→ **TASK TO CARRY OUT**
The page text on control and strong solutions says that weak solutions may not be unique. For which values of d is uniqueness established?

→ **PAGE TEXT**
────────────────
In the above examples, $c_{n}$ can be a regularized version of $c$ , e.g. by adding, for $\epsilon_{n}>0$ , $\epsilon_{n}\zeta^{T}\zeta$ where $\mathbb{U}\subset\mathbb{R}^{m}$ , which then would continuously converge (in control) to $c$ as $\epsilon_{n}\to 0$ .

In the cases above, the approximating kernel conditions in (A5) would apply.

Remark 2.1.

If we replace $\sigma(x)$ by $\sigma(x,\zeta)$ , in the relaxed control framework if $\sigma(\cdot,v(\cdot))$ is Lipschitz continuous for $v\in\mathfrak{U}_{\mathsf{sm}}$ then Eq. 2.1 admits a unique strong solution. But in general stationary policies $v\in\mathfrak{U}_{\mathsf{sm}}$ are just measurable functions. Existence of suitable strong solutions in our setting is not known (see, [ABG-book, Remarks 2.3.2], [B05Survey]) . However, under stationary Markov policies one can prove the existence of weak solutions which may not be unique [stroock1997multidimensional][ABG-book, Remarks 2.3.2] (note though that uniqueness is established for $d=1,2$ in [stroock1997multidimensional, p. 192-194] under some conditions). The existence of a suitable strong solution (which is also a strong Markov process) under stationary Markov policies is essential to obtain stochastic representation of solutions of HJB equations (by applying It $\hat{o}$ -Krylov formula).
────────────────
→ **LISTED ENTRIES**

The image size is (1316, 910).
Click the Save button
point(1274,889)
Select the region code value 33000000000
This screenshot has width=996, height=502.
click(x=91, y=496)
────────────────
→ **THE RESPONSE**
For d = 1 and d = 2, under some conditions.